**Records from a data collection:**
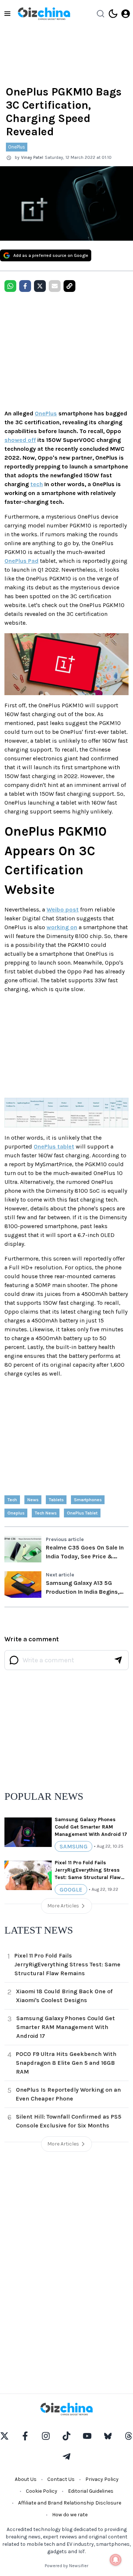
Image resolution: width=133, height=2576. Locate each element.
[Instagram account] (45, 2436)
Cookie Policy (41, 2491)
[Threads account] (128, 2436)
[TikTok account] (66, 2436)
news (32, 1499)
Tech (12, 1499)
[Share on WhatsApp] (10, 286)
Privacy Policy (102, 2479)
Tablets (56, 1499)
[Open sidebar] (7, 13)
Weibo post (63, 909)
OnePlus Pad (21, 560)
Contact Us (61, 2479)
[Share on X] (40, 286)
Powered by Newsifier (66, 2565)
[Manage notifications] (116, 2560)
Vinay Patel (32, 157)
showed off (20, 439)
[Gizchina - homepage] (44, 13)
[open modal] (125, 13)
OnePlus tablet (54, 1146)
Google (70, 1889)
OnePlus (16, 147)
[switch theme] (113, 13)
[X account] (4, 2436)
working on (62, 927)
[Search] (100, 13)
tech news (46, 1513)
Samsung (73, 1846)
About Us (26, 2479)
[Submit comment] (118, 1660)
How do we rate (70, 2514)
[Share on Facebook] (25, 286)
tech (36, 484)
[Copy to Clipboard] (69, 286)
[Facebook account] (25, 2436)
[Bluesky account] (107, 2436)
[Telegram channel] (66, 2456)
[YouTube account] (87, 2436)
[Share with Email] (55, 286)
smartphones (88, 1499)
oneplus (15, 1513)
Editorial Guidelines (90, 2491)
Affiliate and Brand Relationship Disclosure (69, 2503)
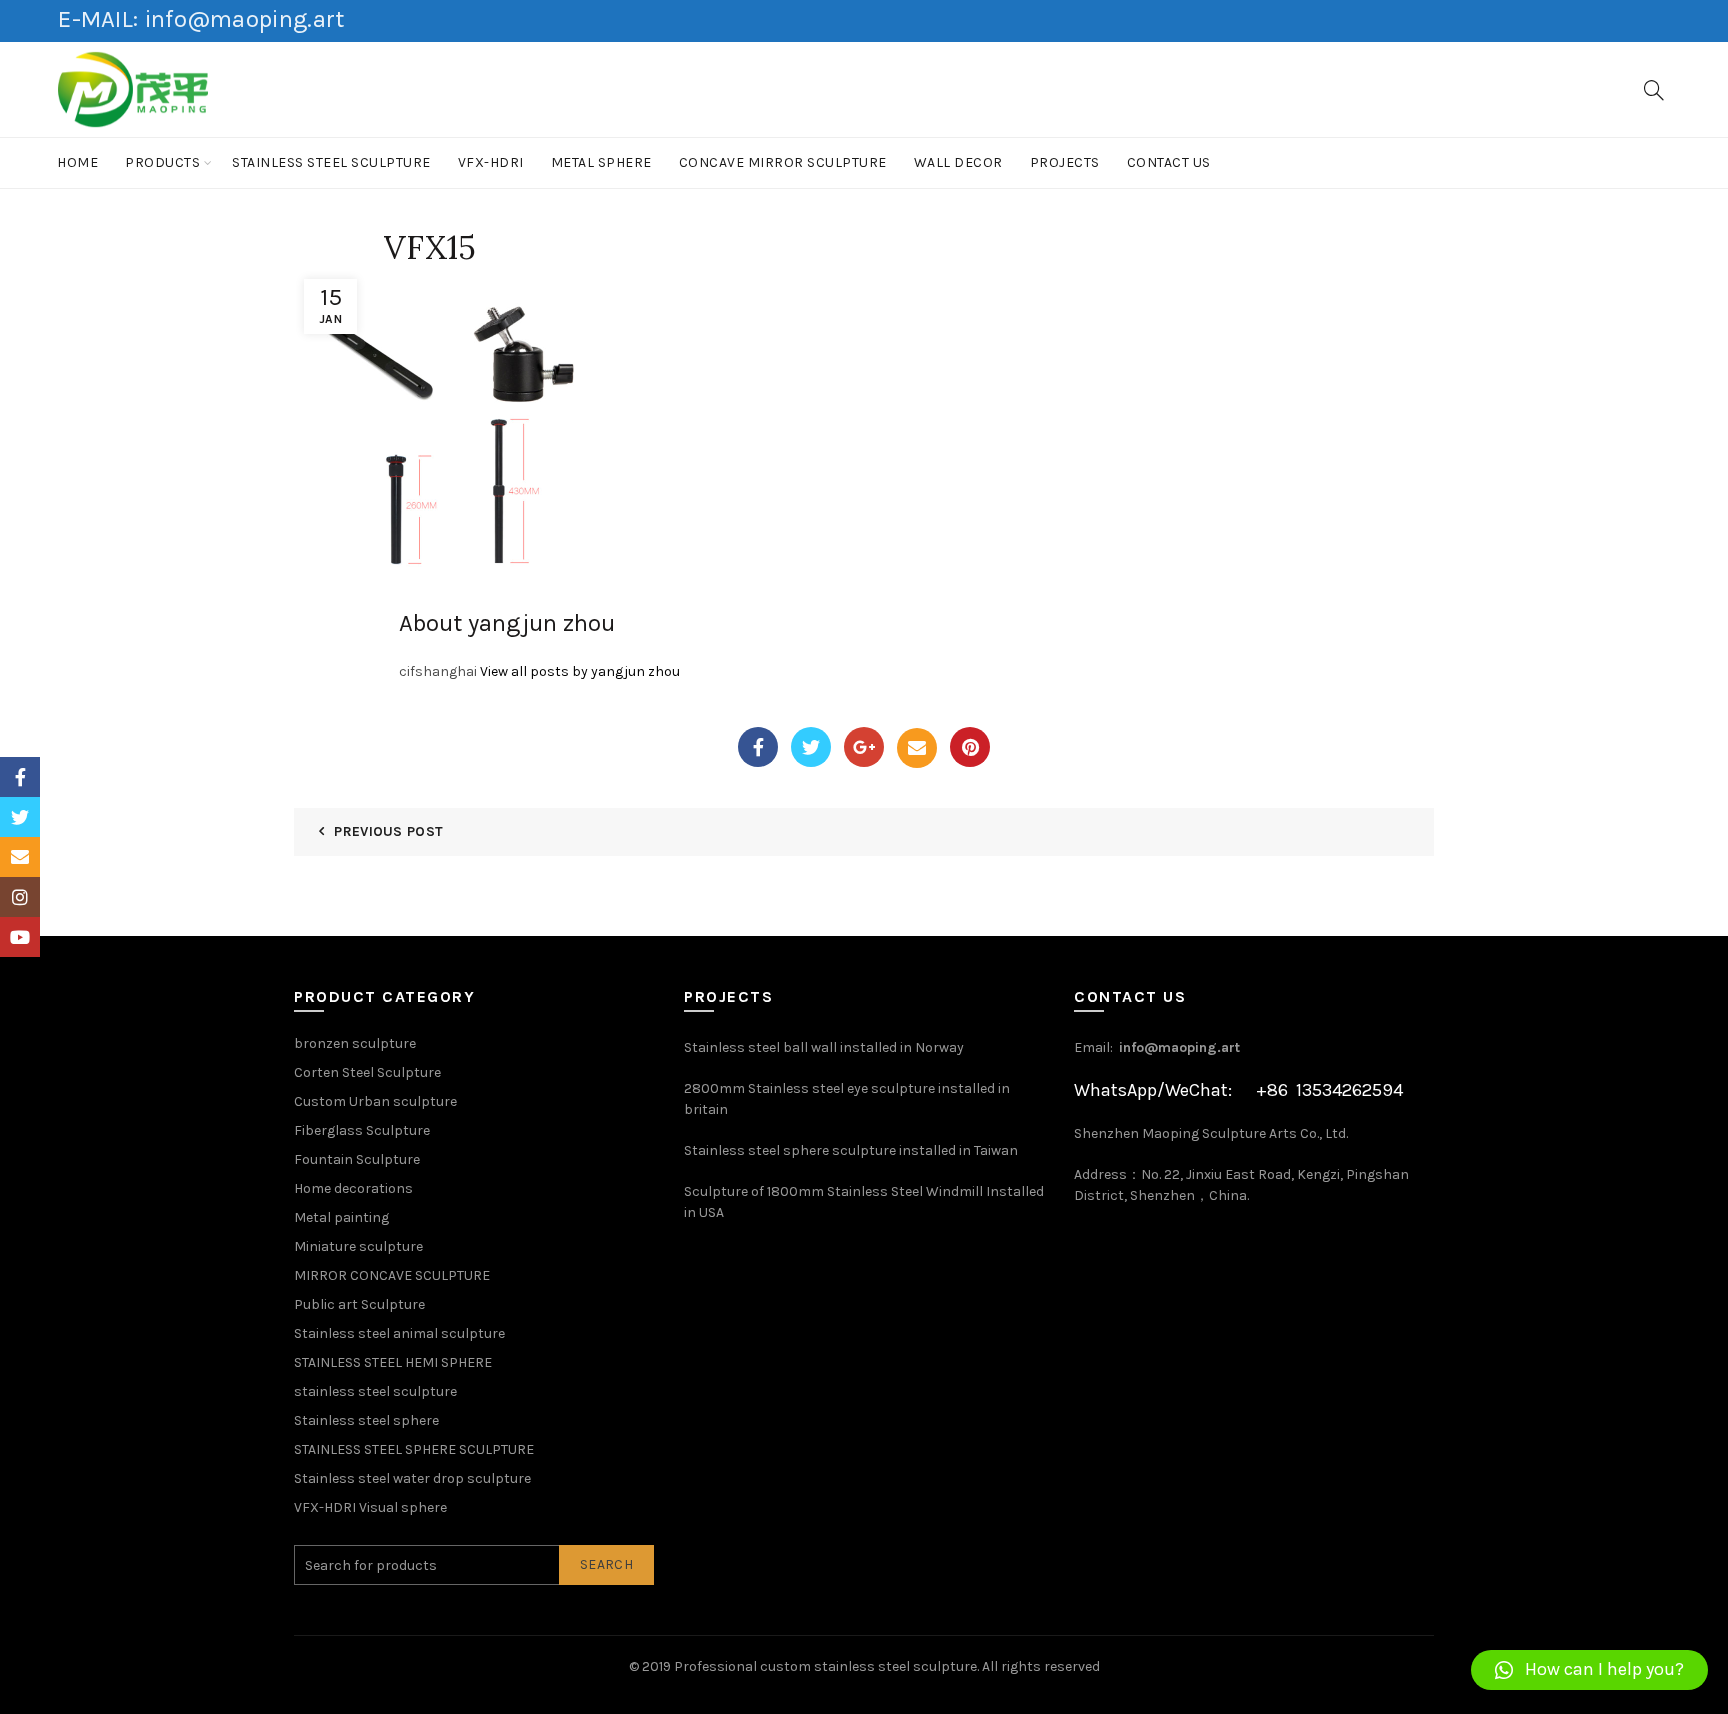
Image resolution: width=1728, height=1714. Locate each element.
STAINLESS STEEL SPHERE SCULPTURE (414, 1449)
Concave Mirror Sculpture (783, 162)
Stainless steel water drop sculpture (412, 1478)
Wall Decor (958, 162)
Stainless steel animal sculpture (399, 1333)
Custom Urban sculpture (375, 1101)
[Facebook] (758, 747)
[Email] (917, 748)
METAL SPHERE (601, 162)
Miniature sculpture (358, 1246)
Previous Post (388, 831)
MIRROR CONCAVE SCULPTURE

**TASK:** What is needed is every entry written out word for word, with no pictures.

**FINISHED EXERCISE:**
Image resolution: width=133, height=2576. Locate each element.
[Instagram account] (45, 2436)
Cookie Policy (41, 2491)
[Threads account] (128, 2436)
[TikTok account] (66, 2436)
news (32, 1499)
Tech (12, 1499)
[Share on WhatsApp] (10, 286)
Privacy Policy (102, 2479)
Tablets (56, 1499)
[Open sidebar] (7, 13)
Weibo post (63, 909)
OnePlus Pad (21, 560)
Contact Us (61, 2479)
[Share on X] (40, 286)
Powered by Newsifier (66, 2565)
[Manage notifications] (116, 2560)
Vinay Patel (32, 157)
showed off (20, 439)
[Gizchina - homepage] (44, 13)
[open modal] (125, 13)
OnePlus tablet (54, 1146)
Google (70, 1889)
OnePlus (16, 147)
[switch theme] (113, 13)
[X account] (4, 2436)
working on (62, 927)
[Search] (100, 13)
tech news (46, 1513)
Samsung (73, 1846)
About Us (26, 2479)
[Submit comment] (118, 1660)
How do we rate (70, 2514)
[Share on Facebook] (25, 286)
tech (36, 484)
[Copy to Clipboard] (69, 286)
[Facebook account] (25, 2436)
[Bluesky account] (107, 2436)
[Telegram channel] (66, 2456)
[YouTube account] (87, 2436)
[Share with Email] (55, 286)
smartphones (88, 1499)
oneplus (15, 1513)
Editorial Guidelines (90, 2491)
Affiliate and Brand Relationship Disclosure (69, 2503)
Image resolution: width=1728, height=1714. Locate each element.
STAINLESS STEEL SPHERE SCULPTURE (414, 1449)
Concave Mirror Sculpture (783, 162)
Stainless steel water drop sculpture (412, 1478)
Wall Decor (958, 162)
Stainless steel animal sculpture (399, 1333)
Custom Urban sculpture (375, 1101)
[Facebook] (758, 747)
[Email] (917, 748)
METAL SPHERE (601, 162)
Miniature sculpture (358, 1246)
Previous Post (388, 831)
MIRROR CONCAVE SCULPTURE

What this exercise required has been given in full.